Saved data entries:

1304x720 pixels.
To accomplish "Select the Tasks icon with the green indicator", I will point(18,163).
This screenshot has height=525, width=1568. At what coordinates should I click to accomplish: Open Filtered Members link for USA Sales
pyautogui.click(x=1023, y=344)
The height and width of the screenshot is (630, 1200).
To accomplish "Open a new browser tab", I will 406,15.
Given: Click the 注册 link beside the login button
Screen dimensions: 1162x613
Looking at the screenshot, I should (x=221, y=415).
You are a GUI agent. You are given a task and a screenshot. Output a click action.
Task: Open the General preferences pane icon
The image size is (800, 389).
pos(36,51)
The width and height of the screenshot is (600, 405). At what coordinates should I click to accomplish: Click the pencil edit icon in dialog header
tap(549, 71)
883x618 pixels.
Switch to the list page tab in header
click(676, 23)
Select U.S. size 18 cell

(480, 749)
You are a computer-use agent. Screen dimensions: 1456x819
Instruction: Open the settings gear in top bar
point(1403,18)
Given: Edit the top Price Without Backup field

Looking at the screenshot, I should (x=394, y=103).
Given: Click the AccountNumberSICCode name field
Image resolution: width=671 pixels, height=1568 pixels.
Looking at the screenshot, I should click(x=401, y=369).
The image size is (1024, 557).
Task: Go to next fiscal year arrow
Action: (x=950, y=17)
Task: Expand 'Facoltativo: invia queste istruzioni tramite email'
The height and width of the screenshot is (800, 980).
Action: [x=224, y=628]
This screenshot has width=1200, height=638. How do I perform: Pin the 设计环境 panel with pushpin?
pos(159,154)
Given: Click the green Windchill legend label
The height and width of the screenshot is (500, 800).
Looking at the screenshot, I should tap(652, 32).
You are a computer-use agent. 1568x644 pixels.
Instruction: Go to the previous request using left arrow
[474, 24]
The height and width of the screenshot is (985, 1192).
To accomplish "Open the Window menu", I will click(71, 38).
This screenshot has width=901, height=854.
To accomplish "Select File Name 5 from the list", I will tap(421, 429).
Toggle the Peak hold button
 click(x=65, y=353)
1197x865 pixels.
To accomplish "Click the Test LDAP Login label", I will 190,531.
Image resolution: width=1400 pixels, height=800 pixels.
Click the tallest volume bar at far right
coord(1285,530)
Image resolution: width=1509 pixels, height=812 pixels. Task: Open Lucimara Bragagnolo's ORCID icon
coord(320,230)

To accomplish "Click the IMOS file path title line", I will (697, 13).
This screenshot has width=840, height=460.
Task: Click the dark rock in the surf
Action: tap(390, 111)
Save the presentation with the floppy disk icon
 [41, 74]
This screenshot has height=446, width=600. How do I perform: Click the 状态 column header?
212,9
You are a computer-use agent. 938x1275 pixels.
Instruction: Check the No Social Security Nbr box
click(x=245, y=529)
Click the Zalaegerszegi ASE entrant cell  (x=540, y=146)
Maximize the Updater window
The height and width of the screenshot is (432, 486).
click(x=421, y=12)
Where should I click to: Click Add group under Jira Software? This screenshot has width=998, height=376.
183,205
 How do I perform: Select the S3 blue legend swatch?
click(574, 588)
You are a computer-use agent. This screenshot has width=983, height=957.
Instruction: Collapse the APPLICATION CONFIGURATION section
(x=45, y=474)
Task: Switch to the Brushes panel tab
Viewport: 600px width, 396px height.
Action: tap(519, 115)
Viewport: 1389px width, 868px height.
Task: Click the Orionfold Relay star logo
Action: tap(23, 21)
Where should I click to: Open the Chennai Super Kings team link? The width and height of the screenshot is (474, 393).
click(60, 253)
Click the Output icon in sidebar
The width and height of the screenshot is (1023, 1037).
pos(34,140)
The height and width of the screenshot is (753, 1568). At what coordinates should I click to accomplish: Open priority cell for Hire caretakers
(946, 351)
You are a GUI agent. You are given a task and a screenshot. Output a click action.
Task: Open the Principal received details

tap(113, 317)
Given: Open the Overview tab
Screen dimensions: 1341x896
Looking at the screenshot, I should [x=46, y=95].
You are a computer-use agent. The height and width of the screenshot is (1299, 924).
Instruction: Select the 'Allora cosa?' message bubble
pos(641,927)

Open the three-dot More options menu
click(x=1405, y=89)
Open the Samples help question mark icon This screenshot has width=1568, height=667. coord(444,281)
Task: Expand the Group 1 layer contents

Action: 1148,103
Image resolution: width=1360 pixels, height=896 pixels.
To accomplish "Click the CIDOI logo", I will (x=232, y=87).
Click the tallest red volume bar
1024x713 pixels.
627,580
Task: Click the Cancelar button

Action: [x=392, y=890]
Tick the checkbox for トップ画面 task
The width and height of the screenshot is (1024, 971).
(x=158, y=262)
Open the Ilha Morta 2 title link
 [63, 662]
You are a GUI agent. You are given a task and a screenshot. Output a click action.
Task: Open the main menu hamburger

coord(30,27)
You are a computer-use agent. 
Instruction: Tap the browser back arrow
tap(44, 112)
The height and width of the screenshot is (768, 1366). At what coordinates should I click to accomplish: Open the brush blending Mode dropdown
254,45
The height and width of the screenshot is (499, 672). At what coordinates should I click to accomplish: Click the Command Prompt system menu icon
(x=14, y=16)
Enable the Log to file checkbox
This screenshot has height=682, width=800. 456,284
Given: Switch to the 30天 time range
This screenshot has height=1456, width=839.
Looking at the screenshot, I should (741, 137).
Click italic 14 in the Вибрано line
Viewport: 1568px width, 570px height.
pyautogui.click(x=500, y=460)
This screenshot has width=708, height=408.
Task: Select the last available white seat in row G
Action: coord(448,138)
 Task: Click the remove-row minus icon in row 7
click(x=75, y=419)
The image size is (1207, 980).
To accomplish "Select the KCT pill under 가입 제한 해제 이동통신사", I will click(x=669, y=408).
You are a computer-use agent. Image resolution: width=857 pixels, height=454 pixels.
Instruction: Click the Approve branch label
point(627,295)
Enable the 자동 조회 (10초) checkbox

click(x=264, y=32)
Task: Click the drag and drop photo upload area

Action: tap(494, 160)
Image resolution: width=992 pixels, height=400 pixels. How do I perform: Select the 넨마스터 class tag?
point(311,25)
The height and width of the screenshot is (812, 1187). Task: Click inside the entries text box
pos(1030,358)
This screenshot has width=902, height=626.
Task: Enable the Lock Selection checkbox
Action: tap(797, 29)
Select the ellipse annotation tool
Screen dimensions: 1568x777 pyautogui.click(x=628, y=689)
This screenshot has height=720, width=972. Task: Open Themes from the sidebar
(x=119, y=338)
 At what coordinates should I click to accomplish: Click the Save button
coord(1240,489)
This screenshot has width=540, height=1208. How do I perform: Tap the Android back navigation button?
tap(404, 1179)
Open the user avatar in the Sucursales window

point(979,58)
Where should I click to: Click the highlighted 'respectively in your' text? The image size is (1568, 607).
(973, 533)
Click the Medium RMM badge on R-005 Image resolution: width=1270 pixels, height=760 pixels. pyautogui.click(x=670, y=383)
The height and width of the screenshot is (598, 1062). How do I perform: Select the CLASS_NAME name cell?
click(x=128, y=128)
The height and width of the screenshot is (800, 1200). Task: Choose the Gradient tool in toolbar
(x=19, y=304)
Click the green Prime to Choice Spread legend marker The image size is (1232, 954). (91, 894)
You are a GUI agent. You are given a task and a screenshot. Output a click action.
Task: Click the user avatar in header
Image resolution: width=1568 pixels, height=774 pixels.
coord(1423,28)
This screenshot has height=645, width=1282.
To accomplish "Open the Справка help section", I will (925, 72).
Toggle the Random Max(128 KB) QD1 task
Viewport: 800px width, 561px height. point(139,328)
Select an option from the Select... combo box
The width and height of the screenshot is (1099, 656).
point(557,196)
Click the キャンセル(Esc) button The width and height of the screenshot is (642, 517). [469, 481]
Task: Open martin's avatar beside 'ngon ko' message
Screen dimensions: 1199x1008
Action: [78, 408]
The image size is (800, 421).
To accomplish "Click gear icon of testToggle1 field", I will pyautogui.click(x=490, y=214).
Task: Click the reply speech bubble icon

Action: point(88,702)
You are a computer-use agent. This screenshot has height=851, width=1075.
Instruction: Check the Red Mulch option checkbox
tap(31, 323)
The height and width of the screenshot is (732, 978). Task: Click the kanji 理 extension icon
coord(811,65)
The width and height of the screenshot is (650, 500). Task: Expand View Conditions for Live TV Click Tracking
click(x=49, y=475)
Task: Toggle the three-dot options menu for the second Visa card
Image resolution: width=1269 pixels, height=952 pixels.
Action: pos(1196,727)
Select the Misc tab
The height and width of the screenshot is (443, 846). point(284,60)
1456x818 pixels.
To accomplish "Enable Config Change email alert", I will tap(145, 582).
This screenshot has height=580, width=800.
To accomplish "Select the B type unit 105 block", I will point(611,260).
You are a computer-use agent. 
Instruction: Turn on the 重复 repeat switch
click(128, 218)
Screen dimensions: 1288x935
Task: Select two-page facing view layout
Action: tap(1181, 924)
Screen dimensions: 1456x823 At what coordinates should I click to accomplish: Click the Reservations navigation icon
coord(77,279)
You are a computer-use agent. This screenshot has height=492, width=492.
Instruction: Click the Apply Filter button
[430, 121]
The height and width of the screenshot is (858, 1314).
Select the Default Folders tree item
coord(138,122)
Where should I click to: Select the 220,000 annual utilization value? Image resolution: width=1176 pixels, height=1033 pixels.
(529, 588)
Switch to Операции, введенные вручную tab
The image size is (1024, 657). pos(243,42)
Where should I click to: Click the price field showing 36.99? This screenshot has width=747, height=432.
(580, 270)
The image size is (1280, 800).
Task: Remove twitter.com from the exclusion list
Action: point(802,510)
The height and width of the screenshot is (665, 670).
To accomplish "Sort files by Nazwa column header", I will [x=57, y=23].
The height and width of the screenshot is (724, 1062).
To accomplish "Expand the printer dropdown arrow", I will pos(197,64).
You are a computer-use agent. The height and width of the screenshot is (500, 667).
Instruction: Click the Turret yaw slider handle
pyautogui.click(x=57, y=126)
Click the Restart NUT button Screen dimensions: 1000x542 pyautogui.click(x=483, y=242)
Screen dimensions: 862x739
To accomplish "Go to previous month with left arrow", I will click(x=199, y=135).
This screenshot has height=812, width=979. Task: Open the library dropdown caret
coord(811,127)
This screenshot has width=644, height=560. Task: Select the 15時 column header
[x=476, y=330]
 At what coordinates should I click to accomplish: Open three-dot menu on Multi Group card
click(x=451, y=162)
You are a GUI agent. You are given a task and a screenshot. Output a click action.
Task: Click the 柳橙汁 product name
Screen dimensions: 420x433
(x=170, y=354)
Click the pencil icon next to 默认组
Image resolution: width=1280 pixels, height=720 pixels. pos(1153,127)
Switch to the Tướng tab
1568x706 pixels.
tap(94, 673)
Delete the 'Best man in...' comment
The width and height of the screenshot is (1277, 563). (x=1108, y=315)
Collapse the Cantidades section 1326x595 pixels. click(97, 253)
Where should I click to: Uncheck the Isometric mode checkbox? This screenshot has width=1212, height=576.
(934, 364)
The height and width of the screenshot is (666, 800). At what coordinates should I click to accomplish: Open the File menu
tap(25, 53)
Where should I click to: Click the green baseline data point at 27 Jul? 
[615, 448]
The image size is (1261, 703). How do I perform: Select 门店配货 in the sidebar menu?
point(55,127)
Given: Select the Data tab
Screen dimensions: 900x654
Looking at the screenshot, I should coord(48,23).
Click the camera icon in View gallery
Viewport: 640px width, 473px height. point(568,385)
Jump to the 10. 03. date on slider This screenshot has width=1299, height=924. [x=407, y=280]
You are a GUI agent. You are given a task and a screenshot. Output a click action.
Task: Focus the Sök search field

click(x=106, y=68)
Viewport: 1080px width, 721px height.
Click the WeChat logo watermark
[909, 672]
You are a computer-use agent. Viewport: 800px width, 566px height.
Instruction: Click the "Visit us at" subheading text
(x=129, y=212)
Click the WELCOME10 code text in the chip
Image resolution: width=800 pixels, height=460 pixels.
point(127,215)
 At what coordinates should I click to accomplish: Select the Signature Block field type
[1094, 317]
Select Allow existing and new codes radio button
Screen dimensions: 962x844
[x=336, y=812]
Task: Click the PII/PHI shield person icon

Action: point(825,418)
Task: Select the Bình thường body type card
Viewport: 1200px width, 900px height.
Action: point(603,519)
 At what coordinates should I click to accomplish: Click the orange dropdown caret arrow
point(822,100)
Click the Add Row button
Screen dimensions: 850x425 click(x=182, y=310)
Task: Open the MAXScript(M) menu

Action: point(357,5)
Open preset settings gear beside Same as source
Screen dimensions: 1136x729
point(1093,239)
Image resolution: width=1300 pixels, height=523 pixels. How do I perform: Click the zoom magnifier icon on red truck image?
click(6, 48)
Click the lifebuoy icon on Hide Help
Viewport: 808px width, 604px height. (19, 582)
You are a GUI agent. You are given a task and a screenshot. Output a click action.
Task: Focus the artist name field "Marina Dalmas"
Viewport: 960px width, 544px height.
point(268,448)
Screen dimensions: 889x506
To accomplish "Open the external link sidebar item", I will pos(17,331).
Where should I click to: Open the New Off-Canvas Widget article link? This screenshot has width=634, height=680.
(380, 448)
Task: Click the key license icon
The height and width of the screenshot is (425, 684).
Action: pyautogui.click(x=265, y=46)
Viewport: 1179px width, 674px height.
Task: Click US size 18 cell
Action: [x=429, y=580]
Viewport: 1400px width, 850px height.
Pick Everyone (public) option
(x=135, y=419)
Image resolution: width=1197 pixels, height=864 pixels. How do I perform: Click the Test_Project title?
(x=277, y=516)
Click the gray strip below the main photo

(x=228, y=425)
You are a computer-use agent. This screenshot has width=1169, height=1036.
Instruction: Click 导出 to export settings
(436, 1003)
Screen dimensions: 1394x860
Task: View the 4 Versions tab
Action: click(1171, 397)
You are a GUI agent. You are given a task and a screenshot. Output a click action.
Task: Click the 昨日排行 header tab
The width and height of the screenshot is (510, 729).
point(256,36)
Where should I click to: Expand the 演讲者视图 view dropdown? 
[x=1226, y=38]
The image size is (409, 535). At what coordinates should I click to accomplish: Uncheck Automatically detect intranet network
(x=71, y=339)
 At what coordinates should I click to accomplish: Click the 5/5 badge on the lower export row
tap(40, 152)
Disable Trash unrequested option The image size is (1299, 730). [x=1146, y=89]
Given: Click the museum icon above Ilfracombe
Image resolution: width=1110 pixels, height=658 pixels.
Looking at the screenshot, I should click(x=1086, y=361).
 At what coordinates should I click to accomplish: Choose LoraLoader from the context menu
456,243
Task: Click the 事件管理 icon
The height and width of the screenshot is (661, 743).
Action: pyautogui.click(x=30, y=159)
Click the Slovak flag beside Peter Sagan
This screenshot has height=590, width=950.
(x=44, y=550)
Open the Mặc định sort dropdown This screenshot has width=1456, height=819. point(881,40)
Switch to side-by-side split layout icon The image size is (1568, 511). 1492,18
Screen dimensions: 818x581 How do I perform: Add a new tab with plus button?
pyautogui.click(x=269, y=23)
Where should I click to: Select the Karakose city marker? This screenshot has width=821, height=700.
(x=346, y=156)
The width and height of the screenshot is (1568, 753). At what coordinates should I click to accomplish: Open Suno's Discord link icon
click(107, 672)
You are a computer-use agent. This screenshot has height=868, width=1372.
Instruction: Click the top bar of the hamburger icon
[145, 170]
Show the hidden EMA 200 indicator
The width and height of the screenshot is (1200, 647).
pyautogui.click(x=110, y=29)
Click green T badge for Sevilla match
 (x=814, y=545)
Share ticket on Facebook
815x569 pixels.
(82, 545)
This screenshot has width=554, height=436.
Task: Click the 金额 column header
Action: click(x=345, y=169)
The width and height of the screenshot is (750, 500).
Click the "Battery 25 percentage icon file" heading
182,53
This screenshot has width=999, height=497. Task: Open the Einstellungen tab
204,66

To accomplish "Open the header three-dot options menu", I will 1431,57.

• To do:
Scan the lines above for "email", then copy every one that has it.

• Exercise response:
Task: Expand 'Facoltativo: invia queste istruzioni tramite email'
To accomplish "Enable Config Change email alert", I will tap(145, 582).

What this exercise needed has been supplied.